Start of Extracted text

A spike in office leasing, a significant tourism boost, outperformance in the residential market and an estimated $5.1 billion in sports related capital investment. These are just some of the forecast spinoffs from the 2032 Brisbane Olympics.

The successful bid makes Brisbane the smallest city by population to host the summer games since Montreal in 1976.

But we expect it to be a super-sized outcome for South-East Queensland, with direct benefits from the event and infrastructure investment as well as secondary benefits from the global recognition that the region will receive.

With much of the sporting infrastructure already in place, and only six new venues needing to be constructed, we estimate that circa $5.1 billion of capital investment will be required to deliver key sporting projects such the Brisbane Live Arena above Roma Street Station and the Gabba upgrade. This compares to the total benefit to Queensland, which is expected to be $8.1 billion.

End of Extracted text

- Short exercise: Can you quote the Brisbane Olympics article word for word, starting at "The successful bid" and ending at "region will receive."?

Start of Data extract

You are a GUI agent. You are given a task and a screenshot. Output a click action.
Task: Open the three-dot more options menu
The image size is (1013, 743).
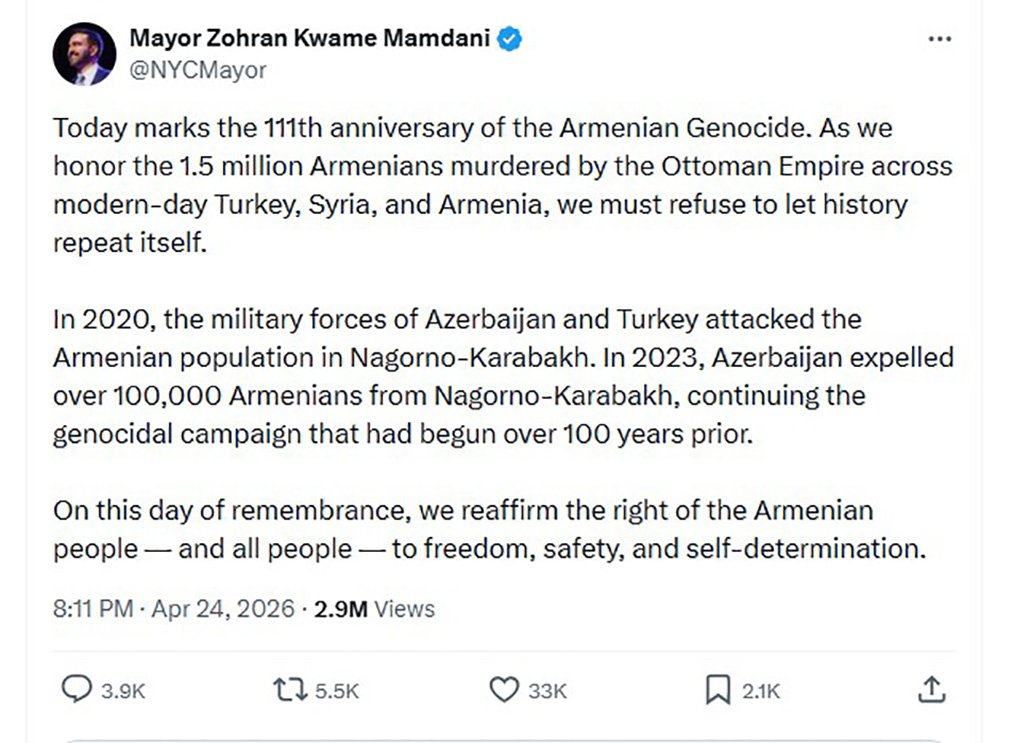940,37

End of Data extract

- Solution to the exercise:
The successful bid makes Brisbane the smallest city by population to host the summer games since Montreal in 1976.

But we expect it to be a super-sized outcome for South-East Queensland, with direct benefits from the event and infrastructure investment as well as secondary benefits from the global recognition that the region will receive.